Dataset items
======

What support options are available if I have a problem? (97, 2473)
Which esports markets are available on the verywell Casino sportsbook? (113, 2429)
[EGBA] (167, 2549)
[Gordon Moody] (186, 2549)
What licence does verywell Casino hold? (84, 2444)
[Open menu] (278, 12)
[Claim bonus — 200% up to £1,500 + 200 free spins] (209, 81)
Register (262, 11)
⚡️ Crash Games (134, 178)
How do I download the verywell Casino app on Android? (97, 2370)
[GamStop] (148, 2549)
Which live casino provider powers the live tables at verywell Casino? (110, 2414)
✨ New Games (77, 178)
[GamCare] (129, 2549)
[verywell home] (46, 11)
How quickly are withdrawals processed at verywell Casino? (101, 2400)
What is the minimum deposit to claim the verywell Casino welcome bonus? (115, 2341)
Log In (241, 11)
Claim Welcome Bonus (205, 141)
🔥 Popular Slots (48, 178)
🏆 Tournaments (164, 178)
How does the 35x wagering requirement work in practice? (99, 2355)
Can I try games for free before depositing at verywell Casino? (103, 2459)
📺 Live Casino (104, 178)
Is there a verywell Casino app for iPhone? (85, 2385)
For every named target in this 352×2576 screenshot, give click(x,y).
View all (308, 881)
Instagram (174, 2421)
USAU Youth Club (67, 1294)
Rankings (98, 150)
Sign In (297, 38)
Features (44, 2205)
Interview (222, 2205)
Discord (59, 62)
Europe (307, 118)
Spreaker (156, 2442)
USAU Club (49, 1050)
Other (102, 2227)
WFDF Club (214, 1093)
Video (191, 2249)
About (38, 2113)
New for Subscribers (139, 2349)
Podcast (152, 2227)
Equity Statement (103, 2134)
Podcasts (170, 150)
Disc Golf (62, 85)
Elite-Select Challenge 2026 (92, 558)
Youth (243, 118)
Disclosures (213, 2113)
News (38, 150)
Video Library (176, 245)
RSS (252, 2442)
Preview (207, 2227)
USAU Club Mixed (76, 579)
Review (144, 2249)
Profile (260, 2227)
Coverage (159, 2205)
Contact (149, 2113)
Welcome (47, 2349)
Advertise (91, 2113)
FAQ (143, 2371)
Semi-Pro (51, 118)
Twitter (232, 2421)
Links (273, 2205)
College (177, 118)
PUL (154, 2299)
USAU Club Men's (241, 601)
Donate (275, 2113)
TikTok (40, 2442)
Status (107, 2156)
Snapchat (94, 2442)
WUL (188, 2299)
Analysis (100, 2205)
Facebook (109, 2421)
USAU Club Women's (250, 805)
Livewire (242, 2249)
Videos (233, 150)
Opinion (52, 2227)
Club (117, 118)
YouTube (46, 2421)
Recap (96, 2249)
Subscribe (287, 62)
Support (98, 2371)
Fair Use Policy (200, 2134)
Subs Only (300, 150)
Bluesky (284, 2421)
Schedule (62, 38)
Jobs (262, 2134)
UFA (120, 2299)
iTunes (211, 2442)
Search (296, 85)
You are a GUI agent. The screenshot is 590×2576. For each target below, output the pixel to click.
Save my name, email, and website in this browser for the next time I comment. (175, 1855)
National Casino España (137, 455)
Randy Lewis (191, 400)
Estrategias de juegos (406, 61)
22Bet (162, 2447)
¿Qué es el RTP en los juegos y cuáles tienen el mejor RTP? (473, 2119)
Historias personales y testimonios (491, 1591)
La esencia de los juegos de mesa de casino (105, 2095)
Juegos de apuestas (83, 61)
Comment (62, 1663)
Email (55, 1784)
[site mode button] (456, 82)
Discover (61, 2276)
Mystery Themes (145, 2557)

======

* What is expected: A verbatim repeat of all the entries above is the required answer.

* Finished exercise:
What support options are available if I have a problem? (97, 2473)
Which esports markets are available on the verywell Casino sportsbook? (113, 2429)
[EGBA] (167, 2549)
[Gordon Moody] (186, 2549)
What licence does verywell Casino hold? (84, 2444)
[Open menu] (278, 12)
[Claim bonus — 200% up to £1,500 + 200 free spins] (209, 81)
Register (262, 11)
⚡️ Crash Games (134, 178)
How do I download the verywell Casino app on Android? (97, 2370)
[GamStop] (148, 2549)
Which live casino provider powers the live tables at verywell Casino? (110, 2414)
✨ New Games (77, 178)
[GamCare] (129, 2549)
[verywell home] (46, 11)
How quickly are withdrawals processed at verywell Casino? (101, 2400)
What is the minimum deposit to claim the verywell Casino welcome bonus? (115, 2341)
Log In (241, 11)
Claim Welcome Bonus (205, 141)
🔥 Popular Slots (48, 178)
🏆 Tournaments (164, 178)
How does the 35x wagering requirement work in practice? (99, 2355)
Can I try games for free before depositing at verywell Casino? (103, 2459)
📺 Live Casino (104, 178)
Is there a verywell Casino app for iPhone? (85, 2385)
For every named target in this 352×2576 screenshot, give click(x,y).
View all (308, 881)
Instagram (174, 2421)
USAU Youth Club (67, 1294)
Rankings (98, 150)
Sign In (297, 38)
Features (44, 2205)
Interview (222, 2205)
Discord (59, 62)
Europe (307, 118)
Spreaker (156, 2442)
USAU Club (49, 1050)
Other (102, 2227)
WFDF Club (214, 1093)
Video (191, 2249)
About (38, 2113)
New for Subscribers (139, 2349)
Podcast (152, 2227)
Equity Statement (103, 2134)
Podcasts (170, 150)
Disc Golf (62, 85)
Elite-Select Challenge 2026 (92, 558)
Youth (243, 118)
Disclosures (213, 2113)
News (38, 150)
Video Library (176, 245)
RSS (252, 2442)
Preview (207, 2227)
USAU Club Mixed (76, 579)
Review (144, 2249)
Profile (260, 2227)
Coverage (159, 2205)
Contact (149, 2113)
Welcome (47, 2349)
Advertise (91, 2113)
FAQ (143, 2371)
Semi-Pro (51, 118)
Twitter (232, 2421)
Links (273, 2205)
College (177, 118)
PUL (154, 2299)
USAU Club Men's (241, 601)
Donate (275, 2113)
TikTok (40, 2442)
Status (107, 2156)
Snapchat (94, 2442)
WUL (188, 2299)
Analysis (100, 2205)
Facebook (109, 2421)
USAU Club Women's (250, 805)
Livewire (242, 2249)
Videos (233, 150)
Opinion (52, 2227)
Club (117, 118)
YouTube (46, 2421)
Recap (96, 2249)
Subscribe (287, 62)
Support (98, 2371)
Fair Use Policy (200, 2134)
Subs Only (300, 150)
Bluesky (284, 2421)
Schedule (62, 38)
Jobs (262, 2134)
UFA (120, 2299)
iTunes (211, 2442)
Search (296, 85)
You are a GUI agent. The screenshot is 590×2576. For each target below, output the pixel to click.
Save my name, email, and website in this browser for the next time I comment. (175, 1855)
National Casino España (137, 455)
Randy Lewis (191, 400)
Estrategias de juegos (406, 61)
22Bet (162, 2447)
¿Qué es el RTP en los juegos y cuáles tienen el mejor RTP? (473, 2119)
Historias personales y testimonios (491, 1591)
La esencia de los juegos de mesa de casino (105, 2095)
Juegos de apuestas (83, 61)
Comment (62, 1663)
Email (55, 1784)
[site mode button] (456, 82)
Discover (61, 2276)
Mystery Themes (145, 2557)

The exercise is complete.